Most solar guides skip the downsides because they're trying to sell you solar. This stage exists to give you a fair view before you spend money on quotes. None of these are deal-breakers on their own; together they're the stuff you should think about.
Property value
The honest answer: UK research is mixed, but the dominant finding is that solar has a small positive or neutral effect on property value when it's owned outright (not leased). The benefit is bigger on newer properties and in areas where energy efficiency is a buyer concern. The benefit is smaller in areas where buyers prefer character / heritage looks.
- Owned solar generally helps the EPC rating, which most buyers check on Rightmove.
- Leased solar (where you don't own the panels but the leasing company has rights to your roof) is a known mortgage problem. Avoid leasing arrangements.
- Don't install solar expecting a property-value uplift to be the financial case. The case is operational savings; the value angle is a small bonus at best.
What it actually looks like
The visual impact depends on your roof and your panels. Black-on-black panels on a dark roof look almost invisible at distance; framed silver panels on a red-tile roof are very visible. Front-facing installations are more visible than rear-facing.
A photo gallery of real installs is the most useful way to think about this. Below are examples by property type as they come in.
The honest version of “how it looks” depends on:
- Panel colour: all-black is the current premium look; framed silver is cheaper but more visible.
- Roof contrast: dark roof + black panels = barely visible. Light roof + framed panels = highly visible.
- Position: rear-facing (away from the street) is much less impactful than front-facing.
- Layout: a clean rectangular array looks intentional. Mixed orientations or panels around obstructions can look messy.
Install disruption
For a typical 4kWp residential install:
- Scaffolding goes up 1-3 days before install and stays until inspected (usually 1-3 days after).
- Install itself is 1-2 days of trades on-site (1-2 roofers, 1 electrician).
- Inside the house: you need an inverter location (usually loft or utility room) and, if you have a battery, additional cabinet space — typically a 60×60×20cm wall-mounted box or a 100×60×20cm floor unit.
- Electrical work may involve a brief power cut (1-2 hours) while the system is wired into your consumer unit.
- Aftermath: DNO notification and certification takes 4-8 weeks.

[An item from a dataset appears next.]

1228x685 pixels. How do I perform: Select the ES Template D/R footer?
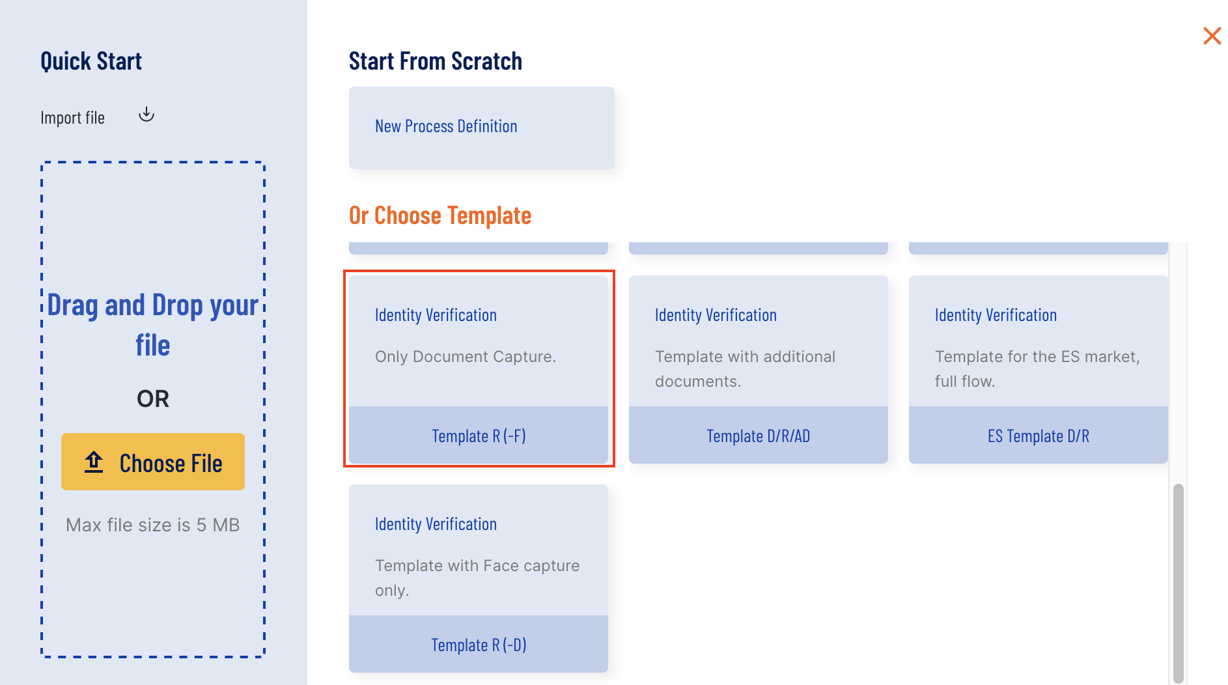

You can use the system before then but it's not officially commissioned.
Planning and consents
Most domestic solar installations fall under permitted development rights— no planning permission needed. The main exceptions:
- Listed buildings need Listed Building Consent, which is often refused.
- Conservation areas restrict front-facing or street-visible panels.
- Flat roofs have specific rules around panel projection above the roof line.
Your installer should advise on this and submit any required applications. Don't take “we'll just install it” on faith — if you're in a conservation area, ask them in writing what permissions they're getting.
20-year commitment, maintenance, and warranty
A solar system is a 20-25 year investment. Warranties give you protection but not zero-effort ownership:
- Panel warranties are typically 12-25 years on product + 25-30 years on performance.
- Inverter warranties are typically 5-12 years. Inverters are the most likely component to fail and need replacement.
- Battery warranties are typically 10 years and may include a degradation guarantee (e.g. ≥70% capacity at end of warranty).
- Workmanship warranty from the installer is typically 2-10 years — the longer the better. Check this matches the panel warranty.
- Annual checks on output via app are normal. A professional clean and inspection every 3-5 years is recommended (£100-300).
When solar doesn't make sense
To be straight: there are cases where solar isn't a good investment. Stage 1 caught some of these. Others worth considering:
- You're planning to move within 3-5 years and your area doesn't value solar in property prices.
- Your annual electricity bill is under £600 — at low consumption, the system rarely pays back within its life.
- Your roof needs replacement in the next 5 years — you'd pay to remove and reinstall the system.
- You can't get a price for installation under £2,000/kWp installed in your area — at higher rates the maths gets very tight.